Guidelines for Reviewers
QIMS aims to provide a service to authors and the wider research community by making as much research available as possible, provided it meets our journal’s high standards for research conduct and ethical procedures and receives approval after peer review. This guidelines for reviewers are made based on the Committee on Publication Ethics Ethical Guidelines for Peer Reviewers and Recommendations for the Conduct, Reporting, Editing, and Publication of Scholarly Work in Medical Journals, which also provide further information on how to be objective and constructive in your review.
1. Peer review mode
QIMS uses double-blind peer review, which means:
- the reviewer’s name is NOT disclosed to the author
- the author’s name is NOT disclosed to the reviewer
2. The role of reviewers
If we require your expertise to evaluate a manuscript, we will send you an invitation by email. You can then accept or decline this invitation through our online submission system. By agreeing to review, you provide an essential service to the journal and the scientific community, helping to ensure that all published research is methodologically rigorous, scientifically sound, ethically conducted, and reported in line with relevant guidelines (e.g., the CARE guidelines for case reports).
Reviewers are expected to evaluate manuscripts in a timely, transparent, and ethical manner, in accordance with the COPE guidelines (https://publicationethics.org/guidance/guideline/ethical-guidelines-peer-reviewers).
We greatly appreciate the time reviewers dedicate to preparing their evaluations. Reviewers will be consulted on a revised manuscript only if, in the editor's judgment, the paper has been significantly improved but still requires further expert input. The final responsibility for decisions on acceptance or rejection rests with the editor. In many cases, a decision can be reached based solely on the editor's evaluation of the revised manuscript and the authors' point-by-point responses. Therefore, reviewers are not automatically invited for a second round of review. Additional review—whether from the original reviewers or new ones—will be sought only when editorial evaluation indicates that further expert input is necessary to assess the revisions.
3. Recognition for reviewers
QIMS’ publisher AME has entered into an official partnership with Publons, as of April 2020. The partnership enables the contributions of our expert peer reviewers to be easily recognized. QIMS’ peer review system is now integrated seamlessly into the Publons platform: (https://publons.com/journal/22608/quantitative-imaging-in-medicine-and-surgery). As part of the review submission process, QIMS reviewers can now opt in to Publons, and the review data can be transferred to Publons upon submission. For more information, please refer to: https://qims.amegroups.org/announcement/view/3764.

---

## Explore the material
1) In the reviewer guidelines, list the qualities that reviewers help ensure all published research has.
2) According to the reviewer guidelines, when did the publisher AME begin its official partnership with Publons?
3) Write the next section of the reviewer guidelines, picking up after their last sentence.

## Data excerpt
---

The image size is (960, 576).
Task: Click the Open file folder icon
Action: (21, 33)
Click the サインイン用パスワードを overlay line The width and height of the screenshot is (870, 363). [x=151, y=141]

---

## Answers by item number
1)
- Methodologically rigorous
- Scientifically sound
- Ethically conducted
- Reported in line with relevant guidelines

2) April 2020.

3)
4. To become a reviewer
If you would like to become a reviewer for our journal, please send an email to the Editorial Office (qims@amepc.org) with a copy of your CV attached and an indication of your review interests.
5. Guidance for peer reviewers
- When you provide a review via our submission system, please declare any competing interests you may have in relation to the article. These could be of a personal, professional, or financial nature. For more details, please refer to: https://www.amegroups.com/pages/conflicts-of-interest#content-title.
- Before writing your review, you may find it helpful to browse our guidelines for authors. Reviews should be conducted fairly and objectively. Criticism should be objective, not merely based on differences of opinion, and should aim to help the author improve their paper.
- All unpublished manuscripts are confidential documents. The existence of a manuscript under review should not be revealed to anyone other than the peer reviewers and editorial staff. Peer reviewers are required to maintain confidentiality regarding the manuscripts they review and must not divulge any information about a specific manuscript or its content to any third party without prior permission from the journal’s editors, which may prohibit the uploading of the manuscript to software or other AI technologies where confidentiality cannot be assured. Reviewers should disclose to editors if and how AI technology is being used to facilitate their review and be aware that AI can generate authoritative-sounding output that can be incorrect, incomplete, or biased.
- Reviewers must not recommend excessive citations of their own work (self-citations), another author's work (honorary citations), or articles from the journal to which the manuscript was submitted as a means of inflating citation counts. References may be suggested as needed, but must clearly improve the quality of the manuscript under review, accompanied by a rationale.
- If we invite you to review an article and you choose to discuss the manuscript with a colleague, please remind them of the confidential nature of the paper and acknowledge their input in your review. Please also encourage your colleagues to register as reviewers.
- If you have any serious concerns relating to the publication ethics of a manuscript (e.g., if you believe you have encountered a case of plagiarism), you can contact the Editorial Office in confidence.